Françoise beaucoup moins. Son père était un homme autoritaire se faisant servir à la maison comme au bureau. Elle l’admirait ! Elle n’a jamais eu d’homme dans sa vie. C’est un peu Cosette, un peu Cendrillon, beaucoup de dévouement et d’abnégation.

Le petit déjeuner terminé, Françoise passe de son rôle de serveuse à celui d’infirmière. Elle fait la toilette de sa maman de la tête au pied comme on le fait à l’hôpital.
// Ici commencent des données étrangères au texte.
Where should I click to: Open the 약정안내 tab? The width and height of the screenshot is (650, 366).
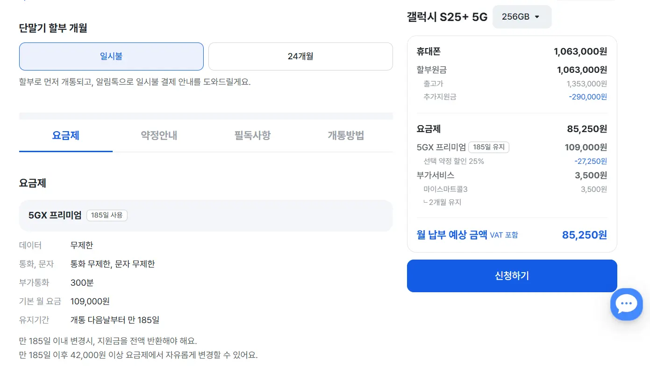coord(159,136)
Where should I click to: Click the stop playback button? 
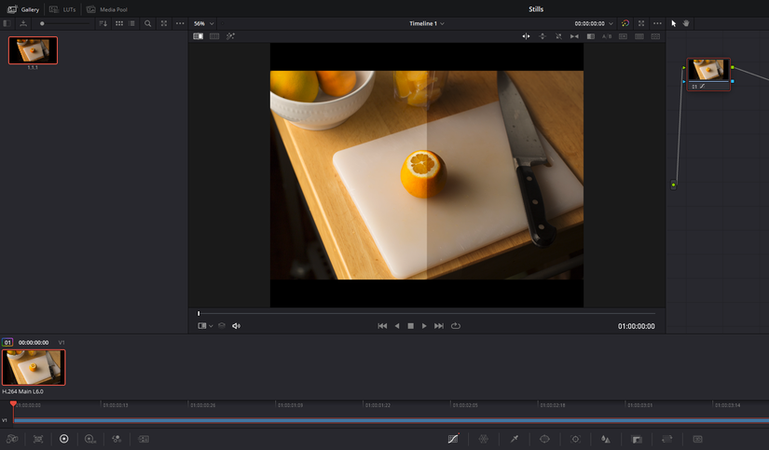410,326
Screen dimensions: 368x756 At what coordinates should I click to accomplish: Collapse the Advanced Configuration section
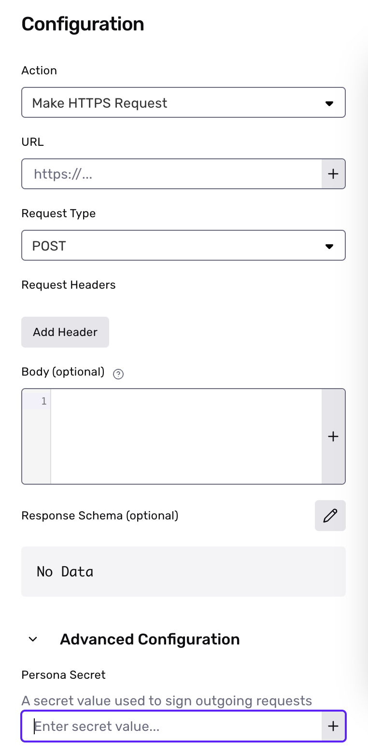32,639
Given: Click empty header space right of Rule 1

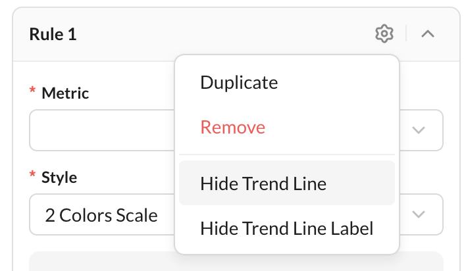Looking at the screenshot, I should click(x=223, y=34).
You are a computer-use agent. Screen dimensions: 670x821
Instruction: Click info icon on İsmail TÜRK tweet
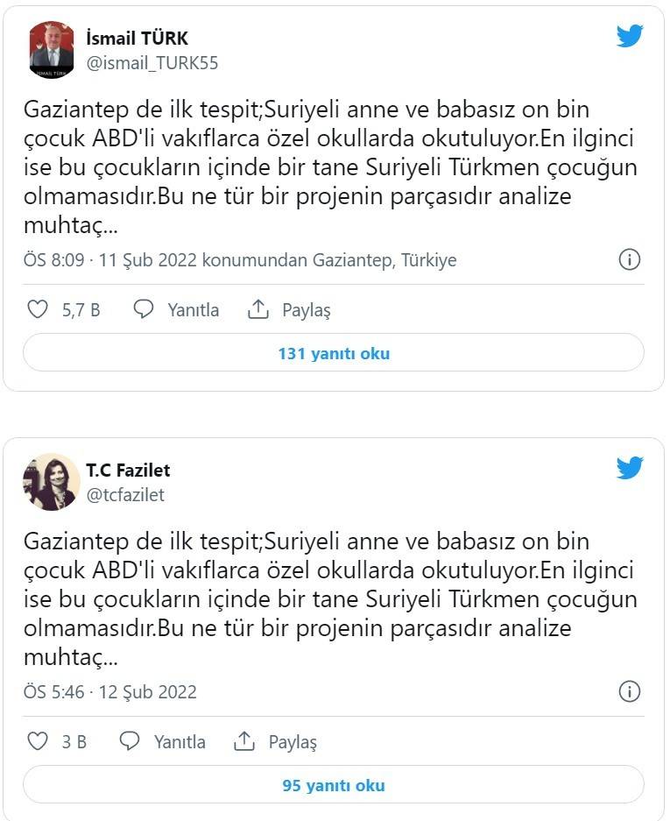[x=630, y=259]
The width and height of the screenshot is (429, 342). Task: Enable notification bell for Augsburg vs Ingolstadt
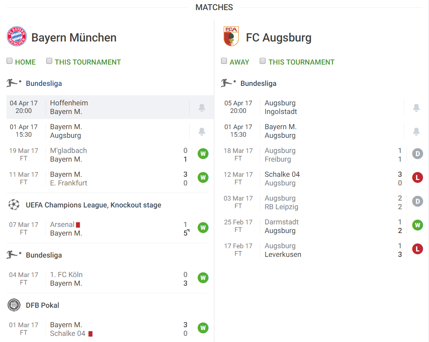pos(416,108)
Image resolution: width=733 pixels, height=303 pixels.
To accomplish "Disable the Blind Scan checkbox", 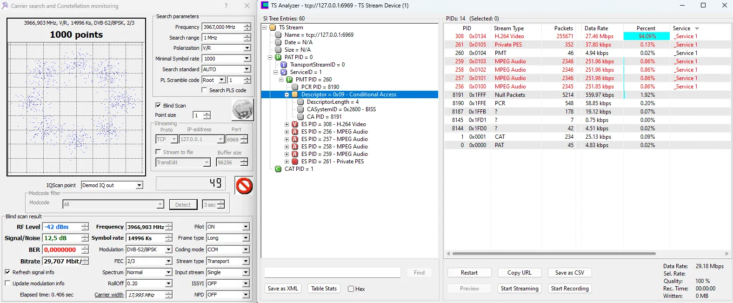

Germaine est complètement valide et autonome mais Françoise veut le faire pour ne pas qu’elle se fatigue ! La toilette dure une heure : les ongles des pieds, des mains, les cheveux etc, etc …

« Il est déjà 10h ! Nous devons aller à la pharmacie phyto pour acheter des huiles essentielles et de l’argile verte .

– Ma pauvre Françoise, nous y sommes allées hier !

– Oui, mais j’ai oublié les oligosols. Ne t’inquiète pas, j’ai acheté un fauteuil roulant pour t’éviter de marcher. Alors ne dis rien et dépêche toi !

– Mais c’est ridicule, je marche très bien! » (Germaine est en pleine forme et sa démarche, je vous le promets, est plus élégante que la mienne. Certes elle n’a pas joué au rugby, elle!!)

Le petit caniche habillé d’un imperméable, le fauteuil roulant dans le coffre de la Mercedes, elles partent comme on dit en » ville. »

Après un tour au marché bio de Saint-Pierre, cet équipage bizarre rentre vite à la maison, le repas doit être servi à midi. Au menu : soupe de potiron, limande fraiche et haricots verts.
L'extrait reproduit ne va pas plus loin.